Apply some more adjustments of hashgnn docs

breakanalysis · adamnsch · breakanalysis · commit 8c92e84fedf2 · 2022-11-17T16:44:18.000+01:00
Co-Authored-By: Adam Schill Collberg &lt;adam.schill.collberg@protonmail.com&gt;
diff --git a/doc/modules/ROOT/pages/machine-learning/node-embeddings/hashgnn.adoc b/doc/modules/ROOT/pages/machine-learning/node-embeddings/hashgnn.adoc
@@ -29,10 +29,6 @@ Moreover, the heterogeneous generalization also gives comparable results when co
 
 The execution does not require GPUs as GNNs typically use, and parallelizes well across many CPU cores.
 
-For more information on this algorithm, see:
-
-* https://arxiv.org/pdf/2105.14280.pdf[W.Wu, B.Li, C.Luo and W.Nejdl "Hashing-Accelerated Graph Neural Networks for Link Prediction"^]
-
 === The algorithm
 
 To clarify how HashGNN works, we will walk through a virtual example <<algorithms-embeddings-hashgnn-virtual-example, below>> of a three node graph for the reader who is curious about the details of the feature selection and prefers to learn from examples.
@@ -41,7 +37,7 @@ The HashGNN algorithm can only run on binary features.
 Therefore, there is an optional first step to transform (possibly non-binary) input features into binary features as part of the algorithm.
 
 For a number of iterations, a new binary embedding is computed for each node using the embeddings of the previous iteration.
-In the first iteration, the previous embeddings are the binary feature vectors.
+In the first iteration, the previous embeddings are the input feature vectors or the binarized input vectors.
 
 During one iteration, each node embedding vector is constructed by taking `K` random samples.
 The random sampling is carried out by successively selecting features with lowest min-hash values.
@@ -50,7 +46,7 @@ Features of each node itself and of its neighbours are both considered.
 There are three types of hash functions involved: 1) a function applied to a node's own features, 2) a function applied to a subset of neighbors' features 3) a function applied to all neighbors' features to select the subset for hash function 2).
 For each iteration and sampling round `k<K`, new hash functions are used, and the third function also varies depending on the relationship type connecting to the neighbor it is being applied on.
 
-The sampling is consistent in the sense that if nodes `a` and `b` have identical or similar local graphs, the samples for `a` and `b` are also identical or similar.
+The sampling is consistent in the sense that if nodes (`a`) and (`b`) have identical or similar local graphs, the samples for (`a`) and (`b`) are also identical or similar.
 By local graph, we mean the subgraph with features and relationship types, containing all nodes at most `iterations` hops away.
 
 The number `K` is called `embeddingDensity` in the configuration of the algorithm.

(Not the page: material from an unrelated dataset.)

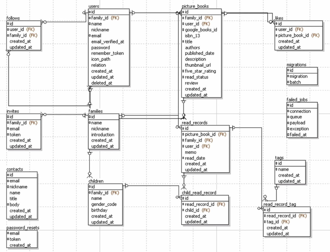Select the FK icon beside tag_id in read_record_tag
330x252 pixels.
[x=266, y=222]
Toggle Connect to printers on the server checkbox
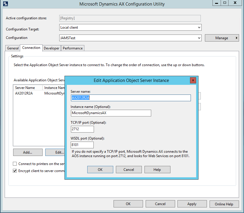The image size is (244, 213). 15,164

@@ -59,8 +55,8 @@ The algorithm ends with another optional step that maps the binary embeddings to
 
 === Features
 
-The HashGNN algorithm assumes that nodes have binary features as input, and produces binary embedding vectors as output.

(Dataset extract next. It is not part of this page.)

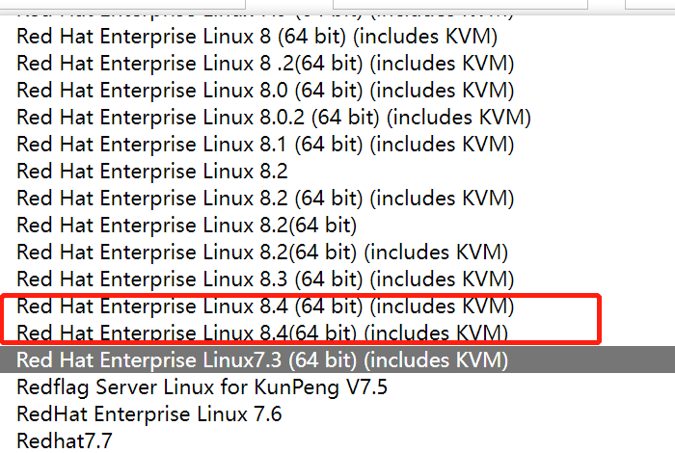Pick Red Hat Enterprise Linux 8.4 (64 bit) entry
675x453 pixels.
(265, 306)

-Since this is not always the case for real-world graphs, the algorithm also comes with an option to binarize node properties.
+The original HashGNN algorithm assumes that nodes have binary features as input, and produces binary embedding vectors as output (unless output densification is opted for).
+Since this is not always the case for real-world graphs, our algorithm also comes with an option to binarize node properties.
 
 This is done using a type of hyperplane rounding and is configured via a map parameter `binarizeFeatures` containing `densityLevel` and `dimension`.
 The hyperplane rounding uses hyperplanes defined by vectors that are potentially sparse.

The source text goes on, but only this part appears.